Einen besonderen Praxisbezug erhielten die Seminarteilnehmer am Freitag, 6. Februar, durch den Besuch von Frau Saalfrank, ehemalige Leistungssportlerin und Expertin für Lauf- und Ganganalysen bei bei Hessing Laufsport (Sanitätshaus auf dem Gelände der Hessing Stiftung in Göggingen).

„Jede Läuferin und jeder Läufer hat einen ganz persönlichen Stil und diesem muss sich ein Schuh anpassen – nicht umgekehrt. Dazu gehörten eine möglichst realitätsnahe Gang- und Laufanalyse sowie das richtige Zusammenspiel zwischen Fuß, Sohle und Schuh“, erklärt Uschi Saalfrank.

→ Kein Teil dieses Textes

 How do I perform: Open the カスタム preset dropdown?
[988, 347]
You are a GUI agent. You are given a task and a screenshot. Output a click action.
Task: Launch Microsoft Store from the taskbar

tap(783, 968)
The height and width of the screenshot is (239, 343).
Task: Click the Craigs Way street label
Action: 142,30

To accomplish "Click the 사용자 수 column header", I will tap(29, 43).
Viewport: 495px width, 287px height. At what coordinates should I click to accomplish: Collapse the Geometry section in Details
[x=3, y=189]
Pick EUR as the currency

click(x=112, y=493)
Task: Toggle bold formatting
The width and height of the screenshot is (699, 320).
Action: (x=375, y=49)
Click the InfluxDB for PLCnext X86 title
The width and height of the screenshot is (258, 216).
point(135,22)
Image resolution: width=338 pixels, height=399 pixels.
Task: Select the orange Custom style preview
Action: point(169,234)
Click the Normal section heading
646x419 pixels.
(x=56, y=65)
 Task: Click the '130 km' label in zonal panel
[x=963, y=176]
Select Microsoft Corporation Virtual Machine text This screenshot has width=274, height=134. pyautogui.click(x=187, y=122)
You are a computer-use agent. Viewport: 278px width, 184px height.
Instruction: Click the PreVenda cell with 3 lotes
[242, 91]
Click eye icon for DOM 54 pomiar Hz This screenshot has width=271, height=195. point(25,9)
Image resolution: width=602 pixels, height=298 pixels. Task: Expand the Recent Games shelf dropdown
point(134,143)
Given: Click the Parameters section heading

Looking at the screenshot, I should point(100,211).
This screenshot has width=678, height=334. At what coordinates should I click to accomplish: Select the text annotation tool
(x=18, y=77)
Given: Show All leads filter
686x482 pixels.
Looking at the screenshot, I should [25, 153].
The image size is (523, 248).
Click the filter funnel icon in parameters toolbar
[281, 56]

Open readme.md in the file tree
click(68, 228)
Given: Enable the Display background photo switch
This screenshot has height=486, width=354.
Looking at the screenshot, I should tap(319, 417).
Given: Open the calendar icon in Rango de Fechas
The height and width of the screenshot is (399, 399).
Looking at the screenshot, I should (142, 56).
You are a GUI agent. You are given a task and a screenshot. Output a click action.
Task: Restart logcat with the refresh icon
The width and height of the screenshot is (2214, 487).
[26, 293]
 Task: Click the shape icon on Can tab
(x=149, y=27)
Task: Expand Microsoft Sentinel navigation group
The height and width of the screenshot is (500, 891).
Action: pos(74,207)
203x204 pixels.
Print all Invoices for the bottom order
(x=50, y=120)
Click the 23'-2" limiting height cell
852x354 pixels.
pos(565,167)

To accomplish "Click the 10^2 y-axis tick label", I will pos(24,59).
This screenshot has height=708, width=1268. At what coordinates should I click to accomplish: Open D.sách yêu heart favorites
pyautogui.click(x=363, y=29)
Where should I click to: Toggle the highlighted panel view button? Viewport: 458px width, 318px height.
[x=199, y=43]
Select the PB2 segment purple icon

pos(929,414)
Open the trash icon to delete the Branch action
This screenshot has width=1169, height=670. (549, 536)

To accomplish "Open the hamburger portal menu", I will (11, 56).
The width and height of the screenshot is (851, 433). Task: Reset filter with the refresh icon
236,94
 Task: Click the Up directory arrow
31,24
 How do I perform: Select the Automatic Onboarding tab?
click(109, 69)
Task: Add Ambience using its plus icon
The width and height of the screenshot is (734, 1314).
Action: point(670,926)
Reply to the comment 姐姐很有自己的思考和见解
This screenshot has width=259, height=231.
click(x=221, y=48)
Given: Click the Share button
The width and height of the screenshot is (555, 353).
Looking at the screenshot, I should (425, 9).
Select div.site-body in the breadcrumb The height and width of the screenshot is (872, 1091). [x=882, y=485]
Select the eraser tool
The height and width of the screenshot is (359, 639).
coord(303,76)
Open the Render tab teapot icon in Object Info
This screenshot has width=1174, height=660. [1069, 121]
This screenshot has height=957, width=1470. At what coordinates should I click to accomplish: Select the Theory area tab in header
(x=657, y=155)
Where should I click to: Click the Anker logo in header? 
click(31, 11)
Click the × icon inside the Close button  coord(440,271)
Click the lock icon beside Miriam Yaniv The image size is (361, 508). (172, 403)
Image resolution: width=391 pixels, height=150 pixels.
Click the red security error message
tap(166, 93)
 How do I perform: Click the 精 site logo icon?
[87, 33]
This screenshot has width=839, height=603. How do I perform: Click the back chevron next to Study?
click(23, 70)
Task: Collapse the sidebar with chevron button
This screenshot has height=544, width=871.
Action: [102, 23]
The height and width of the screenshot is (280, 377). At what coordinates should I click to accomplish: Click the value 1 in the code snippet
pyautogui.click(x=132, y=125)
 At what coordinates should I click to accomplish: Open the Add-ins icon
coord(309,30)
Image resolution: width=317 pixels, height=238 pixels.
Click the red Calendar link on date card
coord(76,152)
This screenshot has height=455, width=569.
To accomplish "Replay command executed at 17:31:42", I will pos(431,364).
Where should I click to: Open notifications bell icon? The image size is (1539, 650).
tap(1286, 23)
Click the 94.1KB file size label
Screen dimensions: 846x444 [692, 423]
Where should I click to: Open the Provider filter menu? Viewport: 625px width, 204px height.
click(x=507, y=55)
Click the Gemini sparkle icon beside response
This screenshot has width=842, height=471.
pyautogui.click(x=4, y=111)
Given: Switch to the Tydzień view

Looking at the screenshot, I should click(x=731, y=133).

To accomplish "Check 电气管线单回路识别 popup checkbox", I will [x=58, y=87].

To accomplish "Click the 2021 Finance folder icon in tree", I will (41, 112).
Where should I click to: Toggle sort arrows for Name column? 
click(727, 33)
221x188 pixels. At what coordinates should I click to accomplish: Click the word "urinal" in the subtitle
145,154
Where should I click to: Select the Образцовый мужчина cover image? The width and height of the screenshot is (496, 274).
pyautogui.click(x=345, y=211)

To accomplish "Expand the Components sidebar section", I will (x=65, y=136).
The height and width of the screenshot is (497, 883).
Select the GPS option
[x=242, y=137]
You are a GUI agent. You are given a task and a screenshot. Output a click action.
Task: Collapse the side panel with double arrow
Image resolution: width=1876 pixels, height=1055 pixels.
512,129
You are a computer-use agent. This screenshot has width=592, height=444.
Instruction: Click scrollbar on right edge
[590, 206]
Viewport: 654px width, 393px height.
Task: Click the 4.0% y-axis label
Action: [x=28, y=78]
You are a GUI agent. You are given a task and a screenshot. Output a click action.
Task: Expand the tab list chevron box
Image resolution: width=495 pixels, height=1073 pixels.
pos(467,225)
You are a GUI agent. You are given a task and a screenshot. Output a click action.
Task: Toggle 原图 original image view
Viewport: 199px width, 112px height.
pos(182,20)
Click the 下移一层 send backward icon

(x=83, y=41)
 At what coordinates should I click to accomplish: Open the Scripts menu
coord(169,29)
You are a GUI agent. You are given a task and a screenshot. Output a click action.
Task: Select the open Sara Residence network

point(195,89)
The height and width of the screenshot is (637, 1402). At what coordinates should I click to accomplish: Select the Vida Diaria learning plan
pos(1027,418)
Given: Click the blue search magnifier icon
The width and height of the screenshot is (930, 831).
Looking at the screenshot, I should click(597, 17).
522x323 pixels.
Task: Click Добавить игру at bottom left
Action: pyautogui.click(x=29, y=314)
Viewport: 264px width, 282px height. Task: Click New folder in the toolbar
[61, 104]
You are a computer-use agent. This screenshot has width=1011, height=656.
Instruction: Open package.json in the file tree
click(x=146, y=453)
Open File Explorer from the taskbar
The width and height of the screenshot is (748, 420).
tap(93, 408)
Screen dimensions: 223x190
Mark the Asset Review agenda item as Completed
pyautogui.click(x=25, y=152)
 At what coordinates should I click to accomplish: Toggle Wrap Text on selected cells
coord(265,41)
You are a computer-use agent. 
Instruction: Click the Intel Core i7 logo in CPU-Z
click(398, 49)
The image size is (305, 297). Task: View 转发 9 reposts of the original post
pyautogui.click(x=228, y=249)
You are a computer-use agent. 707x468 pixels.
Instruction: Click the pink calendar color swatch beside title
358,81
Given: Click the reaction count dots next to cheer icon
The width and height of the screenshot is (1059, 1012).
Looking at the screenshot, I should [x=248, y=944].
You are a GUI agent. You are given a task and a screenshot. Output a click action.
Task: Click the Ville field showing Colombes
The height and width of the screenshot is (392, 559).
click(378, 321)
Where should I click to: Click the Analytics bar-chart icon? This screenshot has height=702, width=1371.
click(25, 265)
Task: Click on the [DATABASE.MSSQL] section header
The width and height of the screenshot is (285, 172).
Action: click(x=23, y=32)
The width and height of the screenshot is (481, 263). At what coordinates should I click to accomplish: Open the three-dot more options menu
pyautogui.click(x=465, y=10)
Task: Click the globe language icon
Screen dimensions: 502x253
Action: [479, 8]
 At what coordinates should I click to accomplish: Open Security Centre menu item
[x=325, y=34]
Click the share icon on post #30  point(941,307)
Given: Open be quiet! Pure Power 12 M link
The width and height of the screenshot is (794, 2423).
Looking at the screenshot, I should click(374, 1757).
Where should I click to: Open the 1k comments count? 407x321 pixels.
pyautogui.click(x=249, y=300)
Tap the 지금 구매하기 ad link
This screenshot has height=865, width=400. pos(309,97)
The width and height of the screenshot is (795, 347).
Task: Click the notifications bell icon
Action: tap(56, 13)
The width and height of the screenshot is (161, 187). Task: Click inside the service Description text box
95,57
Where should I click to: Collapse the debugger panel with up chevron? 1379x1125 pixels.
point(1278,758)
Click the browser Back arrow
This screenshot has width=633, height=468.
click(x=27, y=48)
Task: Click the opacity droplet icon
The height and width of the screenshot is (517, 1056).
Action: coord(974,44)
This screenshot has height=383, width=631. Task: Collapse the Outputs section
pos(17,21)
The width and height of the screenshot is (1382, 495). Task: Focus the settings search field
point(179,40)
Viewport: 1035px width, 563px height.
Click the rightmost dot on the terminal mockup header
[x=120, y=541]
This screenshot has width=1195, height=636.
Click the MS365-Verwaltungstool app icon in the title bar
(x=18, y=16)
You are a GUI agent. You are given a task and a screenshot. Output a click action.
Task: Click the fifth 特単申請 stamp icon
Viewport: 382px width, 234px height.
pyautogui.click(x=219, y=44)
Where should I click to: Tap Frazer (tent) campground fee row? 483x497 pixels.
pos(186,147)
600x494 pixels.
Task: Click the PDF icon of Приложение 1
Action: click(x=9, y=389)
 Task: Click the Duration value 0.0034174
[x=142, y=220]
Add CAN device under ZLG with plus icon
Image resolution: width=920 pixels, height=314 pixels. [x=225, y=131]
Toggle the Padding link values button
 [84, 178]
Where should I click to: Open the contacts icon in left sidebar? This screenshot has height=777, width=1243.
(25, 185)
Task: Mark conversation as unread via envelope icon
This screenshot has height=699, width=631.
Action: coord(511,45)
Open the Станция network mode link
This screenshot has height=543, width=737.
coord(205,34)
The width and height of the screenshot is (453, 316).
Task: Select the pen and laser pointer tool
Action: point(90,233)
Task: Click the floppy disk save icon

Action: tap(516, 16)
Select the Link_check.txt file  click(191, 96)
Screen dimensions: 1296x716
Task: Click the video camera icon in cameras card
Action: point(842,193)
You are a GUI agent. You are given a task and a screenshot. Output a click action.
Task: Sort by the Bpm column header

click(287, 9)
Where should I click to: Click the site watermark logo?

Sie ermöglichte den Schülerinnen und Schülern einen fundierten Einblick in die professionelle Bewegungsdiagnostik, wie sie im medizinisch-sportwissenschaftlichen Alltag Anwendung findet.

Nach einem kurzen, anschaulichen theoretischen Einstieg erläuterte Frau Saalfrank zentrale Merkmale einer gesunden und effizienten Gangart. Dabei wurde schnell deutlich, wie komplex alltägliche Bewegungen sind und welche Auswirkungen Fehlbelastungen auf den gesamten Bewegungsapparat haben können.

Im Anschluss folgte der praktische Teil: Die Schülerinnen und Schüler wurden individuell hinsichtlich ihrer eigenen Gang- und Lauftechnik analysiert. Mit ihrem geschulten Expertenblick erkannte Frau Saalfrank sofort typische Schwachstellen, sprach diese gezielt an und zeigte konkrete Verbesserungsmöglichkeiten auf. Durch eine Vielzahl praktischer Übungen wurde die richtige Lauf- und Gehbewegung nicht nur erklärt, sondern unmittelbar erprobt und gefestigt.

Besonders gewinnbringend war die aktive Einbindung der Seminarteilnehmer in den Analyseprozess. Immer wieder stellte Frau Saalfrank Fragen wie „Was fällt euch auf?“ oder „Welche Abweichung erkennt ihr?“, wodurch die Schülerinnen und Schüler ihre Beobachtungsgabe schärfen und theoretisches Wissen direkt anwenden konnten. Das individuelle, passgenaue Feedback trug maßgeblich dazu bei, ein besseres Körpergefühl und ein tieferes Verständnis für Bewegungsabläufe zu entwickeln.

Zum Abschluss erhielten die Teilnehmer noch wertvolle Hinweise rund um den Kauf von Sportschuhen, ein Thema, das sowohl im Freizeit- als auch im Leistungssport eine zentrale Rolle spielt. Dabei wurde deutlich, dass eine gute Schuhwahl wesentlich zur Verletzungsprävention und zur Optimierung der Lauftechnik beitragen kann.

Der Besuch von Frau Saalfrank stellte für das W-Seminar eine äußerst bereichernde Ergänzung der theoretischen Arbeit dar und verdeutlichte eindrucksvoll, wie eng Wissenschaft, Praxis und Alltag miteinander verknüpft sind.